WHAT YOU SHOULD DO
Both the line containing "You are a computer-use" and the line containing "Toggle the left" belong to the span. Output exactly that span from the listing below, and nothing outside it.

====== SUPPLIED INFORMATION

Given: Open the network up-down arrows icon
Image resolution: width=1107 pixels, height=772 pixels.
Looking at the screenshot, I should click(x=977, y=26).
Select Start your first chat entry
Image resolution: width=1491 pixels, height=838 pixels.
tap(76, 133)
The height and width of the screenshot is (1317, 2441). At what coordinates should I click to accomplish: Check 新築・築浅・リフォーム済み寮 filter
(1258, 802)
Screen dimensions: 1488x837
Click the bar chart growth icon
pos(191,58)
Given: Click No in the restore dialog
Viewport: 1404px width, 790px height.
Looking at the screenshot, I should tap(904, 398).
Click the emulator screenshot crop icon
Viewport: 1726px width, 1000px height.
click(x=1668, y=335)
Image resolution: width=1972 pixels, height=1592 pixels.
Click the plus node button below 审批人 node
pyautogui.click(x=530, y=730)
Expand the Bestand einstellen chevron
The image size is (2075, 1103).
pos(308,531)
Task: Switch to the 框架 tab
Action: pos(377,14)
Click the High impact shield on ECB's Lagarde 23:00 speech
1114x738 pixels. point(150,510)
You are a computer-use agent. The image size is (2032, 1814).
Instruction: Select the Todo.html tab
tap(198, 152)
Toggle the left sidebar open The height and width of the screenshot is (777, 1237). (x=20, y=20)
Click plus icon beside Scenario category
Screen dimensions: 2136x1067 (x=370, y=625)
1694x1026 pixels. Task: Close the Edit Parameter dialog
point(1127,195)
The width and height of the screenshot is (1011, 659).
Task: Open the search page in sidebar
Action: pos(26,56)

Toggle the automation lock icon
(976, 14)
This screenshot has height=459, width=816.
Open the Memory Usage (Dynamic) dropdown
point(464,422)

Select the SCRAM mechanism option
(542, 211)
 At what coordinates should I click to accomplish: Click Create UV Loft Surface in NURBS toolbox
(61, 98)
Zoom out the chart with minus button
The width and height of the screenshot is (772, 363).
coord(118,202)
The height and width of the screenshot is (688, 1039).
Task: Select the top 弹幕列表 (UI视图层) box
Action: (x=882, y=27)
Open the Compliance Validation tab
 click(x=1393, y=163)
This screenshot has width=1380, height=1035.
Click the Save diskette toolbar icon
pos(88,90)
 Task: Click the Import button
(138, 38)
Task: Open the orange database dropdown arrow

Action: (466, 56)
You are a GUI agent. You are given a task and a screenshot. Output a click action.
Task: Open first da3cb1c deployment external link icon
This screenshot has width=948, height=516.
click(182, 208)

============

ANSWER BOX
You are a computer-use agent. The image size is (2032, 1814).
Instruction: Select the Todo.html tab
tap(198, 152)
Toggle the left sidebar open The height and width of the screenshot is (777, 1237). (x=20, y=20)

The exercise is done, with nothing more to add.